■ **Goal**
Report every line of the data below that contains the string "beside", copied in full. Case counts.
# # # # # # #
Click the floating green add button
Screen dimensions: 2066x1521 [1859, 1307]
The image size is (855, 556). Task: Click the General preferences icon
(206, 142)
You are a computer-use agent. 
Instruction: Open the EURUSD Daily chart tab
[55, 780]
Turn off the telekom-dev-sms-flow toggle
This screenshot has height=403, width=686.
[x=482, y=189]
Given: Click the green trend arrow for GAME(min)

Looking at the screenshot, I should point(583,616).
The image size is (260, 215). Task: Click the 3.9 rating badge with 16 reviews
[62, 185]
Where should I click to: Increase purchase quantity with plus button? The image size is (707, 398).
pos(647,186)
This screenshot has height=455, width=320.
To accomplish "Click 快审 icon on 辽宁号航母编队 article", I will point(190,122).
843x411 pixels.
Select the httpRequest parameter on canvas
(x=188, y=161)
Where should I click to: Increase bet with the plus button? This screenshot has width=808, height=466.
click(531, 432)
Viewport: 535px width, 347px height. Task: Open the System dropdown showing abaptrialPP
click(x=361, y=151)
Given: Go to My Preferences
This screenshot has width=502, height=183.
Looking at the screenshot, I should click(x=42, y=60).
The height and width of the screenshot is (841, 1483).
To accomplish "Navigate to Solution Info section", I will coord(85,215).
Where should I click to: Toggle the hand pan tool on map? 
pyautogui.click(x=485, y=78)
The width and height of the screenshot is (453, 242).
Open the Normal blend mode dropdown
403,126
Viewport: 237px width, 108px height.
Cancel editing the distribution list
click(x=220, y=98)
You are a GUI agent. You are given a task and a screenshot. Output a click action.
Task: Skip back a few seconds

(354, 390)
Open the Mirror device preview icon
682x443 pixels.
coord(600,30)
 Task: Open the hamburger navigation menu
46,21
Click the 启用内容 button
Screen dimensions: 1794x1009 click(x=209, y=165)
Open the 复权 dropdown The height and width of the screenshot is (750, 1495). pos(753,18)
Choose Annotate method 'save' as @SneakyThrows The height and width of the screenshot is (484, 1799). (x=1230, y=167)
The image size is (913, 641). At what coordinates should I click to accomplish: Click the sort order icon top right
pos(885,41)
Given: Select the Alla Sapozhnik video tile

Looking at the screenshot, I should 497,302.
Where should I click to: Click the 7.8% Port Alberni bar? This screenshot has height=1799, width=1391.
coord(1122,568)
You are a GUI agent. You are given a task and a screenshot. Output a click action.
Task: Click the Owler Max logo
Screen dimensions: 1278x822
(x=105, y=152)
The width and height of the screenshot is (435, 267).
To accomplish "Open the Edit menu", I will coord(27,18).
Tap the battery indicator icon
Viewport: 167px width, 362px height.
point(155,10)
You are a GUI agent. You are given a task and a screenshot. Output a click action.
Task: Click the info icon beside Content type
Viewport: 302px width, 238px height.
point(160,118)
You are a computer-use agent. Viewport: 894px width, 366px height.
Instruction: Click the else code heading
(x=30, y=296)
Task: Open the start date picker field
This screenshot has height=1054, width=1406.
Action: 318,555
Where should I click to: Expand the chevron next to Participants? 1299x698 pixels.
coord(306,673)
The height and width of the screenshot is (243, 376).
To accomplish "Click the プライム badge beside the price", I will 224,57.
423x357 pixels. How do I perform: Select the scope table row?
# # # # # # #
■ **Result for this exercise**
Task: Click the info icon beside Content type
To accomplish "Click the プライム badge beside the price", I will 224,57.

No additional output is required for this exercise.